## Directions
Every line below that carries the word "agent" needs to be copied.

%%

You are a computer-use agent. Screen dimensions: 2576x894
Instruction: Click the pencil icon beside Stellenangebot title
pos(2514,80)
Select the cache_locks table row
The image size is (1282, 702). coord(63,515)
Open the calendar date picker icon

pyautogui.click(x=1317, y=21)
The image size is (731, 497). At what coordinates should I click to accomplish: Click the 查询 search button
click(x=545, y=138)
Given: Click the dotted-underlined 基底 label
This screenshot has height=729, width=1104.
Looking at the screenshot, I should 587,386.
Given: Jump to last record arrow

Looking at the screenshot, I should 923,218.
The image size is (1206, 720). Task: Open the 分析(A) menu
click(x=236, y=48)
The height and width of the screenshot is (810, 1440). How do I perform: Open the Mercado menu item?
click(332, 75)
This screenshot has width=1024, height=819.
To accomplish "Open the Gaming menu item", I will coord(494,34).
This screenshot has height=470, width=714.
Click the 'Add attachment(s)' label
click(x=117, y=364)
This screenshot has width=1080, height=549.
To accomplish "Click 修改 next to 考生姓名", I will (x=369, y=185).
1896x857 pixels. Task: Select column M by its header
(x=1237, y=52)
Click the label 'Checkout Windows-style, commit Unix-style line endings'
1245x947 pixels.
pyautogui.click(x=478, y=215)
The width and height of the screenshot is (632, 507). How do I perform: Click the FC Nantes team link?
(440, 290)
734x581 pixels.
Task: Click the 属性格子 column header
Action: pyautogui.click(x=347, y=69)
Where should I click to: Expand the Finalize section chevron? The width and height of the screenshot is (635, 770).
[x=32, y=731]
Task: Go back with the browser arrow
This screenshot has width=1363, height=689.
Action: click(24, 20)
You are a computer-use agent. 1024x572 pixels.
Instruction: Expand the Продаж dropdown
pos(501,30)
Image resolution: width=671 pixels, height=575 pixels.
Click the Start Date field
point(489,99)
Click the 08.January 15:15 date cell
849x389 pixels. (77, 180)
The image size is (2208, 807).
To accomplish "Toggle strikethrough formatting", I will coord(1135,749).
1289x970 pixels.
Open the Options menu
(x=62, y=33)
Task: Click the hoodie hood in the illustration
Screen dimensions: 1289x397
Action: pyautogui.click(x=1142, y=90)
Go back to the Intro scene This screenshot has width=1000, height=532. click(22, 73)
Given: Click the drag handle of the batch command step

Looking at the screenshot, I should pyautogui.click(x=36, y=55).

%%

## Completed exercise
You are a computer-use agent. Screen dimensions: 2576x894
You are a computer-use agent. 1024x572 pixels.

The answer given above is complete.